Looking back on the goals I made last February, I accomplished only one: 2x bodyweight deadlift. I did make progress on all of the others, but of course doing all of them was a little ambitious. Still, I'm working every day, and little by little, I'll get there. I'm very fond of Olympic Weightlifting and the gymnastics moves I'm working on, so I'm sure progress will continue. I can't make up for 28 years of not doing really any lifting or gymnastics in the space of eighteen months.

That's really how it is with everything though. Your habits and what you work at everyday are what decide where you end up. You can't accomplish it all in one day. You can't have a healthy relationship, a rewarding job, and a healthy body without working at these things every day. The same works in reverse. You can't get fat and unhappy with where you are in life without neglecting these things for months at a time.

This is something I've been thinking about since I recently finished reading "The Borderlands of Science," by Michael Shermer. It is clear that our society prefers to see genius as some kind of magical inspiration: that innovation and brilliance are things that you are gifted with, not things you have to work for. Examples Shermer shows are the myths surrounding figures like Mozart and Newton. Music was Mozart's entire life, yes, he was gifted, but he had worked his talents since an incredibly young age. Newton spent years failing to solve the problems our society boils down to some 'a-ha' moment under an apple tree. Yes, it's more dramatic and interesting without all of those years of practice and study, but the dramatic version is very misleading.

I am an extremely curious person (as is Lucy, which and whom I absolutely love), and I have spent a lot of time reading books, listening to lectures, and researching many subjects which have nothing to do with my area of study in school. There are people who do not do the research, they hear part of a story on the news, and then talk about the subject like they actually know something about it. If you attempt to augment anything they say, you either come off as a know-it-all, or the subsequent discussion is completely fruitless. No, I do not have a Master's degree in religious studies, but while you were watching "The Real World vs Road Rules" I was reading Hume and studying biblical history. You don't get to understand and preach to people about an issue you have only put five minutes of thought into.

If you don't try to learn something new or study things you are interested in. Shut the fuck up. Seriously. If you don't invest some of your time everyday in becoming more knowledgeable or even practicing abstract thought, you probably don't have anything to offer other than mis-information and confusion. This goes doubly for religious people. I can't compete with your religious thinking; I've only had ~20 years of practice, while you went pro. And you can't compete with my knowledge of the history of your religion, or my reliance on things like logic and reason. The older we get, the more our paths diverge and the less likely it is that we will be able to talk to each other productively.

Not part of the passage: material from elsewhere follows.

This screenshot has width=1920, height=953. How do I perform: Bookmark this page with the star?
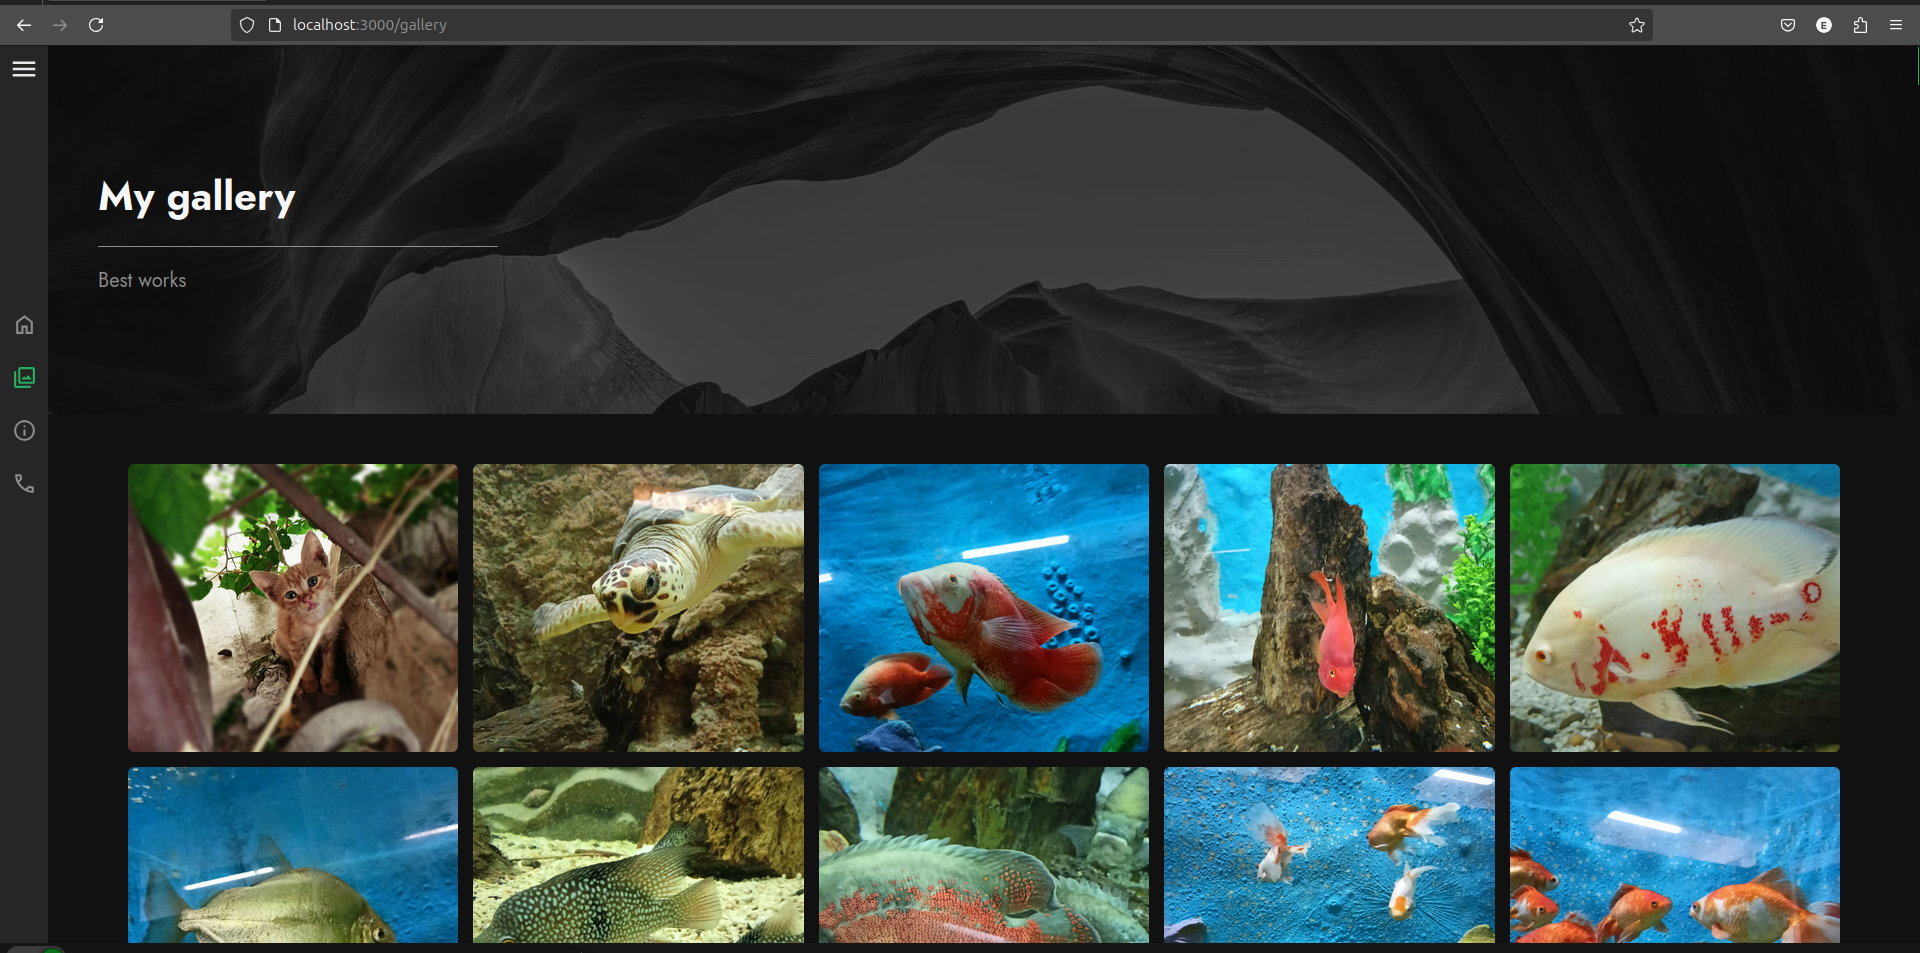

You can not play World of Warcraft for hours every day and expect the other things you want in life to just fall into place for you. If video games are important to you, and that's what you see yourself doing in 20 years, by all means, level another character. It takes many, many hours of doing something before any potential can be realized. The longer you neglect something, the longer it is going to take to catch up. It's true that some people are more efficient than others, and some people are more gifted than others. However, the difference is in degrees not in kinds. Just do what's important to you every day. Do the things that are part and parcel to where you see yourself in the future, and don't expect results otherwise.